Jet Airways, the oldest surviving private airline which broke into a monopoly of Air India Ltd., had a fleet of 124 and flew profitable routes like connecting India, the fastest growing aviation market in the world, with London and Toronto. With nearly 23,000 jobs at stake, its collapse last week couldn’t have at worse time for Prime Minister Narendra Modi who’s seeking a second term based on his business-friendly image.
While the arrangement to give Jet’s landing slots and aircraft to rivals is temporary, the process to swap them again is complicated and is the domain of airports. It may get more difficult once rivals start new flights and sell tickets in advance, and that could potentially leave close to nothing for a potential new owner.
Jet Airways started flying in the early-1990s after India liberalized its economy, and quickly cemented its spot as a leading airline offering an alternative to Air India, while averting several downturns that forced dozens of its peers to close shop. But a boom of budget airlines in the mid 2000s, on top on rising fuel prices and a weakening rupee, kept adding to Jet Airways’ costs in the notoriously price-sensitive market.
The airline, which controlled 13.6 percent of the local market as recently as January, needs 85 billion rupees ($1.2 billion) to restart operations. So far, it isn’t clear whether Jet Airways will find a buyer to fly again, or if lenders will take it to a bankruptcy court. Over the weekend, local media reported Mukesh Ambani, Asia’s richest man, and salt-to-software conglomerate Tata Group are keen to pick up a stake or purchase Jet’s assets.
Shares of Jet Airways gained as much as 9.2 percent to 168.95 rupees in Mumbai and were trading at 167.35 rupees as of 11:06 a.m. local time. The shares plummeted 36 percent in the previous two trading sessions, after all flights were grounded last week.
Local carriers have been quick to take advantage of the situation. SpiceJet Ltd. plans to induct more than a dozen Boeing Co. 737 planes, offering flights on the routes previously operated by Jet Airways. Market leader IndiGo, operated by InterGlobe Aviation Ltd. has also added additional flights from New Delhi and Mumbai, the two busiest airports of the nation which hardly had any landing slots available when Jet Airways was operating.
Ambani, who controls Reliance Industries Ltd., may partner Abu Dhabi’s Etihad Airways PJSC to pick up a stake in Jet Airways, while also exploring a possible bailout of state-run Air India Ltd, the Indian Express newspaper reported over the weekend. Etihad, which already owns 24 percent of the Jet Airways, has put in an initial bid showing interest in purchasing a stake in the carrier, the newspaper said.

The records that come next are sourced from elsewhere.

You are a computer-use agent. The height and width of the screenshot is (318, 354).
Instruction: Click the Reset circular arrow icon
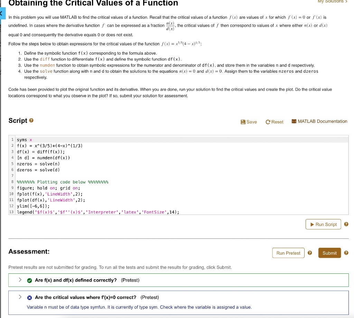[268, 121]
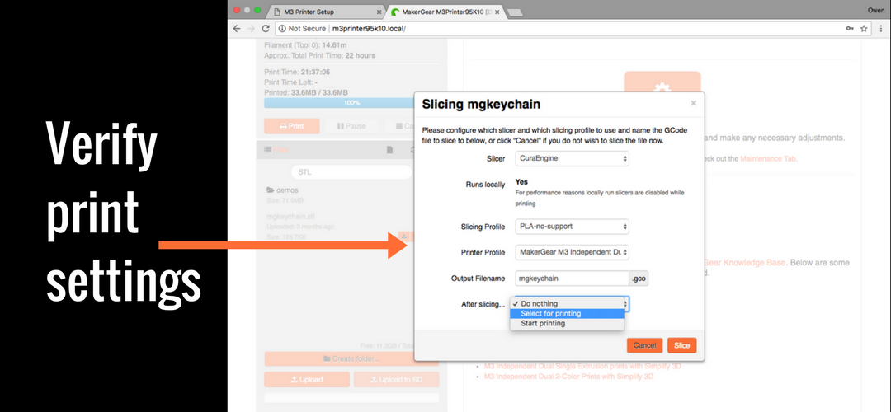View site info for Not Secure
The height and width of the screenshot is (412, 891).
pos(303,28)
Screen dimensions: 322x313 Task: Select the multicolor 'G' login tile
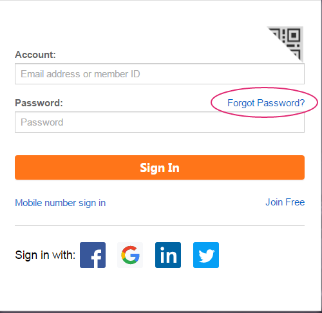[130, 255]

The Tata Group may jump into the fray if the sale process fails, and bankruptcy proceedings kick in, the Mint newspaper reported separately, citing two unidentified people. The government reached out to the group, which has a majority stake in two local airlines, last year to potentially bail out the airline but it did not materialize into a deal.
A Reliance spokesman declined to comment but said the company evaluates various opportunities on an ongoing basis. A Tata group representative also declined to comment.
With lessors taking over aircraft and slots going to rivals, the value of Jet Airways has eroded, said Mark Martin, founder of Dubai-based Martin Consulting.
“The lenders should have paid some money to lessors and urged them not to take over the aircraft while the sale process is on, and should have finalized a payment plan for past dues over the next 18 months, Martin said. “But they did not, and that’s really unfortunate.”